Yesterday I finished Making Ideas Happen a book by the founder of the Behance network, Scott Belsky. As the title states it's somewhat of a users manual for us creative people who struggle with turning our ideas into reality.

It arrived at my desk last Friday after been held up for several days by a certain volcano I'm not even going to attempt to spell. The next morning myself and Eve grabbed our respective literature and headed down to the local coffee shop for a long day of reading and drinking. Skip to several hours and to many lattes later and I'm already halfway through the book.

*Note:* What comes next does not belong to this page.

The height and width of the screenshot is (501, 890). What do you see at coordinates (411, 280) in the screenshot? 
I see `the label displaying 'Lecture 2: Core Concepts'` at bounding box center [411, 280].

In his introduction Scott uses the famous Edison quote: "Genius is one percent inspiration and ninety-nine percent perspiration." to explain how most of the worlds greatest ideas never happen. We're more focused on inspiration than we are perspiration. The creative mind is effectively addicted to coming up with new ideas. When we reach the "project plateau" we satisfy our craving for a new idea by moving on and abandoning the previous one. We need to adopt a method that takes us through the perspiration in short manageable steps and keeps our wandering minds interested right up to the completion of the project.

The method suggested by the book is the Action Method. It was developed by talking to many leaders of the creative world including Bob Greenberg, Creative Director and founder of R/GA and Ji Lee, creative director of Google. You begin by turning everything in your life into a project. Each project is then broken down into "Action Steps"; short, manageable and executionable notes that nudge us along the path towards a projects completion. They are captured daily or hourly depending on the project and they act as a creative to-do list. Have a look at the action method site for a full break-down of how the system works.

This week I used the Action Method for the first time. It's to early to tell it's affect on my work but it did give me a sense of progress and purpose I've never really had. I've made more progress on personal projects than ever before, this post has been proactively written all week in the downtime between projects, and work is suspiciously less stressful. This may well be down to coincidence or a honeymoon period but what matters for now is, it's working.

I'd recommend the book to anyone working in the creative industry. If people like Bob Greenberg and Ji Lee subscribe to a method of organisation maybe the only way to realise your full potential is by doing so also.

Next up The Laws of Simplicity by John Maeda.